Locate the line that contains "You are a computer-use". Retype it and every line after it to the end of the records, exactly, but not the pictures.

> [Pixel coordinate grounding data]
- - - -
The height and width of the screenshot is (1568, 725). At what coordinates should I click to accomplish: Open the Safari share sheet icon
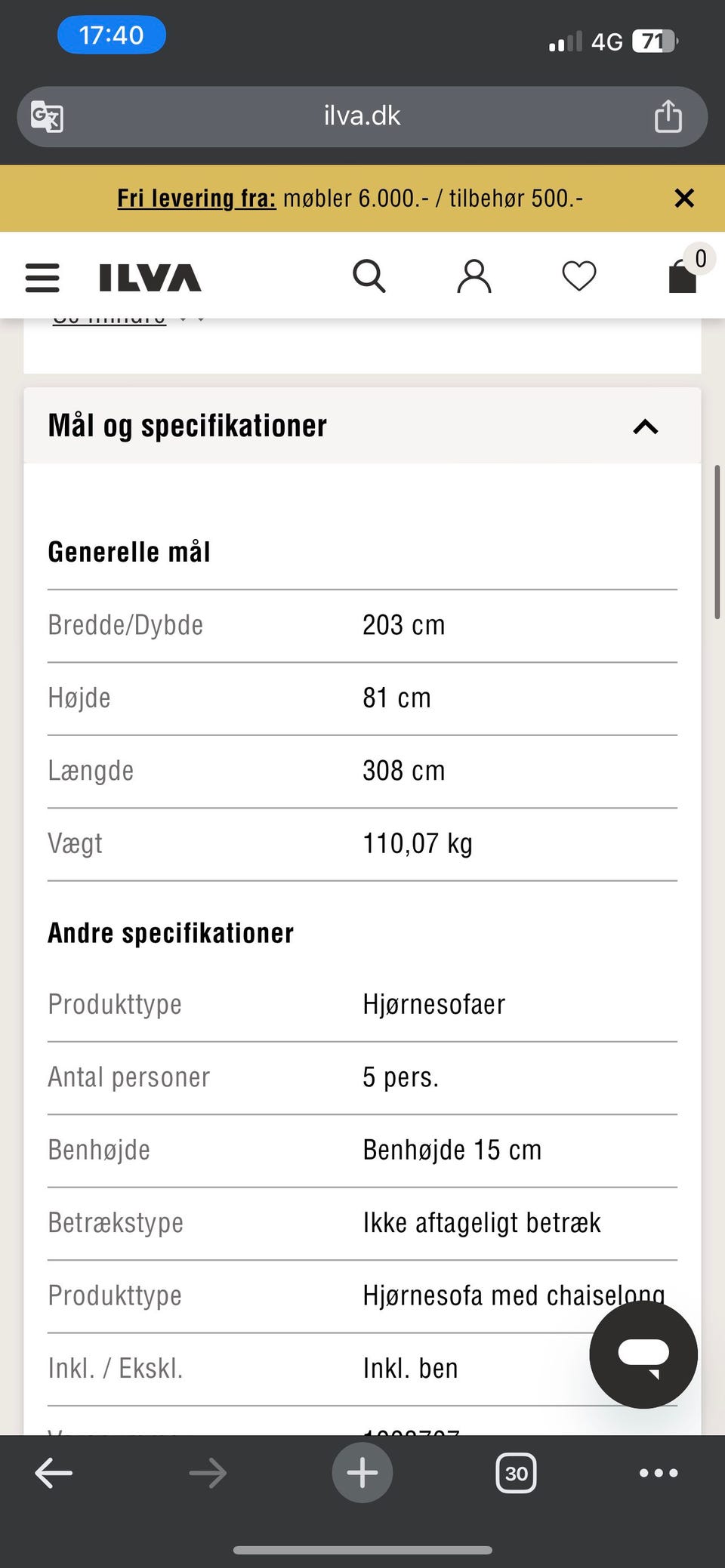pos(668,116)
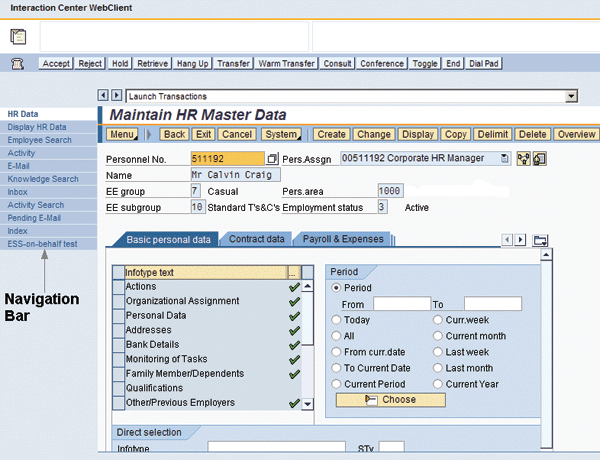600x460 pixels.
Task: Select the Current month period option
Action: coord(438,336)
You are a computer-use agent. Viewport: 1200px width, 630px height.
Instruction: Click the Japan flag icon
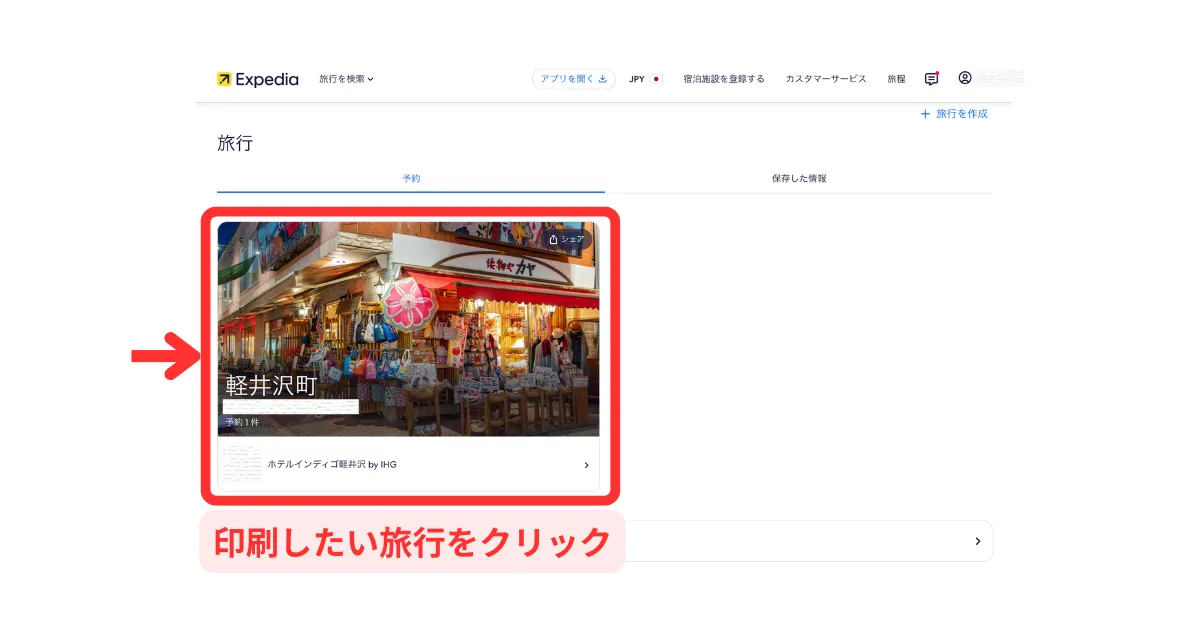click(x=657, y=79)
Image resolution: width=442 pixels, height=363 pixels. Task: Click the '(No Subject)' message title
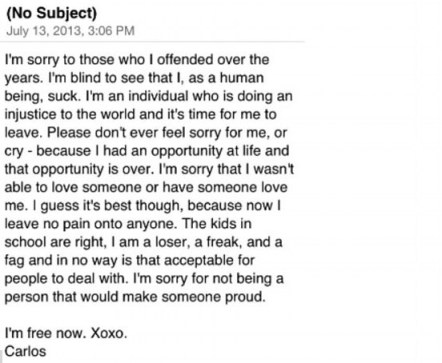click(52, 14)
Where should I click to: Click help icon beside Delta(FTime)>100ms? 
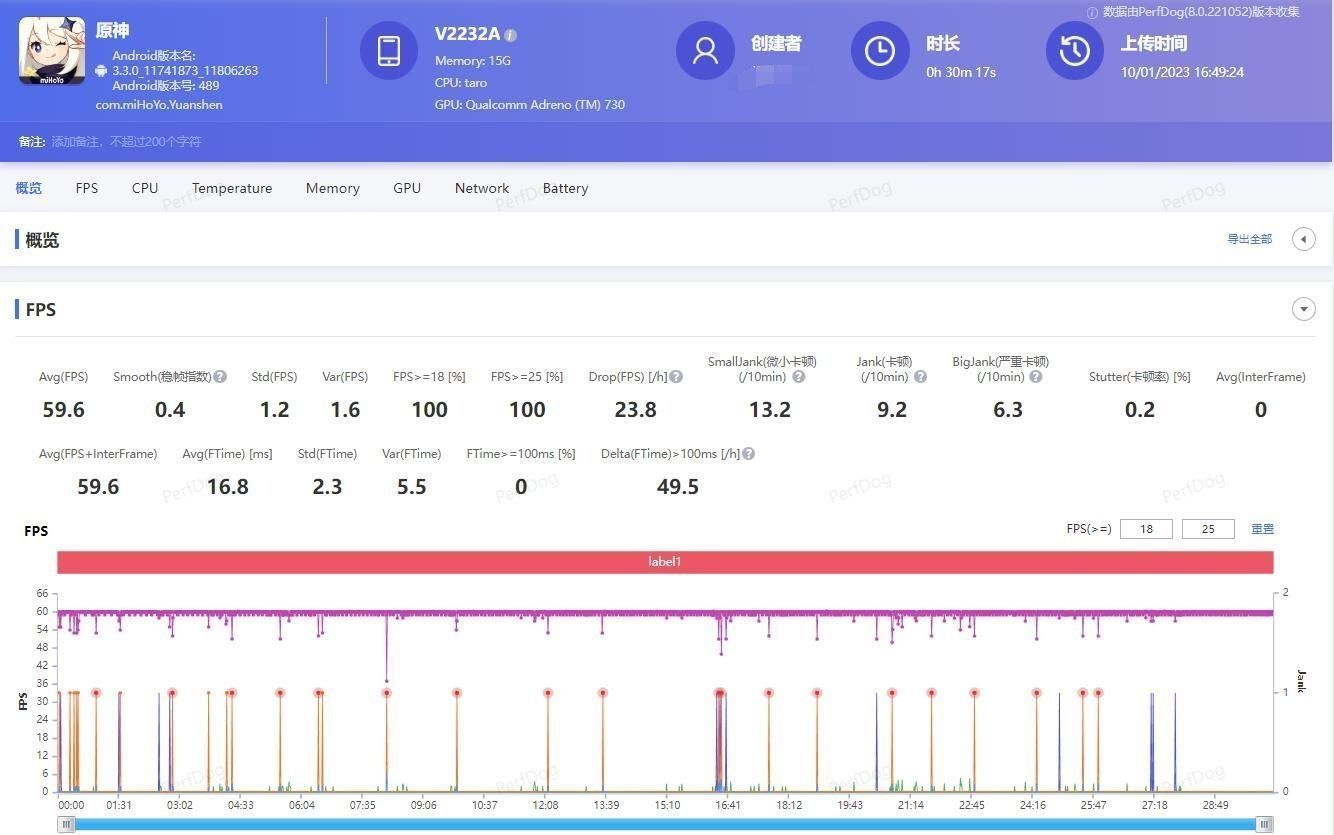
- - - -
> [Answer section]
You are a computer-use agent. Viewport: 1200px width, 630px height.
Instruction: Click the Japan flag icon
click(x=657, y=79)
Image resolution: width=442 pixels, height=363 pixels. Task: Click the '(No Subject)' message title
click(52, 14)
Where should I click to: Click help icon beside Delta(FTime)>100ms? 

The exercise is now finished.